There is a scene in Chesterton’s The Man Who Was Thursday where an English detective, impersonating an anarchist, is joined in a “foul tavern” by another English detective, impersonating a nihilistic German professor. The second undercover detective ordered a glass of milk, in keeping with the habits of the Professor de Worms. But he rejected, with contempt, his companion’s suggestion that he actually drink the milk. “We’re all Christians in this room, though perhaps,” he added, glancing around at the reeling crowd, “not strict ones.” Then he ordered a beer.
The part about everyone being a Christian was, of course, ironic. Even a hundred years ago, when people easily believed in Christian nations, they knew the difference between a national religion and a personal conviction. The beer was not ironic. Chesterton really believed that to be a Christian, rather than a nihilistic German, was a reason to drink beer rather than milk. Because (such was Chesterton’s conviction) beer is good.

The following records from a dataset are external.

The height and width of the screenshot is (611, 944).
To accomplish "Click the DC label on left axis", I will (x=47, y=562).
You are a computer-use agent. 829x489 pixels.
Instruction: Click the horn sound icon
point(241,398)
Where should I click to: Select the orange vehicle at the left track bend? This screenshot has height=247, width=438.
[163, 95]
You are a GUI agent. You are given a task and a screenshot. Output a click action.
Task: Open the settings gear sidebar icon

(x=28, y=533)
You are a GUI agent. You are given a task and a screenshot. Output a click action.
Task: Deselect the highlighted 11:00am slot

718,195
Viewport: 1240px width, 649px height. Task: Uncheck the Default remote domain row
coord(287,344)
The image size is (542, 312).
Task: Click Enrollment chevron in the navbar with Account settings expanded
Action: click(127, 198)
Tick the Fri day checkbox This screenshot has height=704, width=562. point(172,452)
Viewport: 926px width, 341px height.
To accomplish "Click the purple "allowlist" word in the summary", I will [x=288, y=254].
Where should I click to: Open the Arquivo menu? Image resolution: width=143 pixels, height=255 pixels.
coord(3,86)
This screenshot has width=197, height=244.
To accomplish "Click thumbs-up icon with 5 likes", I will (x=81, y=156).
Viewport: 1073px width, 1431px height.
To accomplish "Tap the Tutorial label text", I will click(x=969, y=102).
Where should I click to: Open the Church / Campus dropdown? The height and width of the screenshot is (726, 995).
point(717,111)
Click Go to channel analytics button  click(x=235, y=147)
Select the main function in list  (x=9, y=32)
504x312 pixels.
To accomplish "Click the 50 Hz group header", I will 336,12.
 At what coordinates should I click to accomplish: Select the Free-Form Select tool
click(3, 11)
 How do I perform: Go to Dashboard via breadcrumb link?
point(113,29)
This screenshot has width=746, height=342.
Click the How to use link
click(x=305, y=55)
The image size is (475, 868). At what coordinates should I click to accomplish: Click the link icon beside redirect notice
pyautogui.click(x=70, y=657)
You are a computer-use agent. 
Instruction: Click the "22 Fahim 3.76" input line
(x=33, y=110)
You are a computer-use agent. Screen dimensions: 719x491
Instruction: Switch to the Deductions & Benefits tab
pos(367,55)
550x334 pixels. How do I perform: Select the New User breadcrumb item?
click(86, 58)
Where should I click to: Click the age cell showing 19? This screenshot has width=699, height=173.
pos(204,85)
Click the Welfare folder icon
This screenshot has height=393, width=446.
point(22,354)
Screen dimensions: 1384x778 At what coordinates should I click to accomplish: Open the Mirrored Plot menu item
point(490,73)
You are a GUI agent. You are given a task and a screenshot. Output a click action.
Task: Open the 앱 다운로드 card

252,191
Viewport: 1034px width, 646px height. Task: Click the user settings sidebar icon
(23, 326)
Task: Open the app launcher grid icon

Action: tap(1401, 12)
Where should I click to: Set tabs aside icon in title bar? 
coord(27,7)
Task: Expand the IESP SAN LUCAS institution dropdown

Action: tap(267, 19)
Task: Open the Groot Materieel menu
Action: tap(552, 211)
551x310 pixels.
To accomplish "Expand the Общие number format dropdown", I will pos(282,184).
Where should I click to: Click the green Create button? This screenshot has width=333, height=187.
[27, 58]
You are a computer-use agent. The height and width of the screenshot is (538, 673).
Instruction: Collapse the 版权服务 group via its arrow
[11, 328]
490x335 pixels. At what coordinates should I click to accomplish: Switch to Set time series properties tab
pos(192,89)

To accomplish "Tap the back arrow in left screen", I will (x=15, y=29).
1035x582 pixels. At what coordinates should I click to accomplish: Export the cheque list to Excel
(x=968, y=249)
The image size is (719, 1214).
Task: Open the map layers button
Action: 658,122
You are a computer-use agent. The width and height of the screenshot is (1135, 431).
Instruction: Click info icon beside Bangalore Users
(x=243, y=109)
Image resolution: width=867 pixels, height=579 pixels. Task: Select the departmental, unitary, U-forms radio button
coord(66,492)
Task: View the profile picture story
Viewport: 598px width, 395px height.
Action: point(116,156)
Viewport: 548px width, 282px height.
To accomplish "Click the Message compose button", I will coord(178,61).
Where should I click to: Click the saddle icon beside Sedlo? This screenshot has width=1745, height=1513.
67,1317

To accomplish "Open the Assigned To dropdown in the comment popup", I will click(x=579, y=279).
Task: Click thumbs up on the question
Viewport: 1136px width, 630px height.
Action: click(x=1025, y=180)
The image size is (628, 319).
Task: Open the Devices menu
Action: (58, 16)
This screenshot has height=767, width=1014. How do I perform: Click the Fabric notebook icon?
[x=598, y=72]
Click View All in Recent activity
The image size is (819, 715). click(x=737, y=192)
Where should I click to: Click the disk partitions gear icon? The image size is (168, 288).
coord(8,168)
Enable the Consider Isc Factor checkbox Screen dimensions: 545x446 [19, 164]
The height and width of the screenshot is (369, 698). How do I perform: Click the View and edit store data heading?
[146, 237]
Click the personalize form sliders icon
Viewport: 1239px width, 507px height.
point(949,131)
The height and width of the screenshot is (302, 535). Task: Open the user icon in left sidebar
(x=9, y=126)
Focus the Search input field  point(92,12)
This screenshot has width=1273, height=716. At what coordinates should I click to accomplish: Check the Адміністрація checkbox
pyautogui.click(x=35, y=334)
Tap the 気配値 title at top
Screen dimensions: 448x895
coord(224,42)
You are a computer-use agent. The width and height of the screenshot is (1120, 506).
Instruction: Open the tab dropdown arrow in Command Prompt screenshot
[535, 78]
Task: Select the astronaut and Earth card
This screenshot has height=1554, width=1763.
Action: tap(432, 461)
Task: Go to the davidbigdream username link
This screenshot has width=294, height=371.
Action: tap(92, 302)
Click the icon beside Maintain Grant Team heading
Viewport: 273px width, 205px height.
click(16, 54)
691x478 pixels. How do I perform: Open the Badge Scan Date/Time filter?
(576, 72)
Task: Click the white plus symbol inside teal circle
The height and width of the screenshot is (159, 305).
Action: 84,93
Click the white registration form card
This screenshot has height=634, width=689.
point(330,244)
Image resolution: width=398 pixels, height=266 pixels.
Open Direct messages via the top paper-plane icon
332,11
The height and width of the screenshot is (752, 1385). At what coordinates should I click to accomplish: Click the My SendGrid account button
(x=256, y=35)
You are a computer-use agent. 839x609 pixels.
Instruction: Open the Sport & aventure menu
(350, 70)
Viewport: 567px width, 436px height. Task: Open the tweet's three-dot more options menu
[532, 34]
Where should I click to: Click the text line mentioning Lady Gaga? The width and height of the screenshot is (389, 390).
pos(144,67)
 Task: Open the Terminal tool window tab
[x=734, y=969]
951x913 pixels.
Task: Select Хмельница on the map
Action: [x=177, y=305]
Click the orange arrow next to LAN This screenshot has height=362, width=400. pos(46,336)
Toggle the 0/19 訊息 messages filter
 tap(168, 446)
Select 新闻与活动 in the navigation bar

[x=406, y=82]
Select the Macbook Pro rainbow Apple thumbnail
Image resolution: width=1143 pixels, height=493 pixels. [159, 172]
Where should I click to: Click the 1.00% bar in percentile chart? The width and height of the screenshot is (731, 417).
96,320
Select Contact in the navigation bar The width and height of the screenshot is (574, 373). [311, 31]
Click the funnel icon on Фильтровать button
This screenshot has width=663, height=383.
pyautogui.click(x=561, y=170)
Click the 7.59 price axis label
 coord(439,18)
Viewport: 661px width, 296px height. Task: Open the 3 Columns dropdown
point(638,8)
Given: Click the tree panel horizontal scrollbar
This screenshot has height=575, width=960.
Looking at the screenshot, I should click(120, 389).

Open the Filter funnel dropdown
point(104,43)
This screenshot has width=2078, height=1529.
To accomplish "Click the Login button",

One of Chesterton’s most striking characteristics, as a writer, was how he related religion to pleasure, and pleasure to morality. He expressed it once in a rhyme written in praise of inns, “Where the bacon’s on the rafter / And the wine is in the wood, / And God that made good laughter / Has seen that they are good.”
The last phrase is an allusion to Genesis, where God made the world and saw that it was good. It recalls, too, one of the loveliest images in Scripture, that of God creating the earth “while the morning stars sang together and all the angels shouted for joy.” This idea that the physical creation is a good thing, a thing to rejoice over, suffuses Chesterton’s works. He saw the goodness everywhere. It’s a bad old world in many ways; popular catchphrases aside, there is nothing unprecedented about a pandemic. But Chesterton never got over the thought that it’s a good world, too, and it is pretty wonderful, after all, that the sky is blue and the grass is green.
If good meals and good laughter have the Creator’s approval, that is a call to enjoyment, and also to gratitude. Oscar Wilde once gibed that sunsets are not popular because you can’t pay for them. Chesterton retorted that you can pay for them – you can pay for them by not being Oscar Wilde. “Surely,” he wrote, “one might pay for extraordinary joy in ordinary morals.” There have always been people who take virtue as a reason to reject material pleasures. It was Chesterton’s happier analysis to take acceptance of material pleasures as a reason for virtue.
Chesterton always tended to happiness. It is rare to find an author who joined so naturally religion and the goodness of the world, or whose embrace of pleasure was so full-hearted and so wholesome. Gritty realism, so-called, always has an audience, and darkness is both a point of view and an aesthetic. But happiness is also an aesthetic, and often a soothing one. Happiness rooted in the ordinary, as Chesterton’s was, is particularly soothing. We grow distracted, anxious, ungrateful; the news is like a storm on the horizon. It is good to remember what we still have, all the small pleasures and ordinary joys – and God that made good laughter has seen that they are good.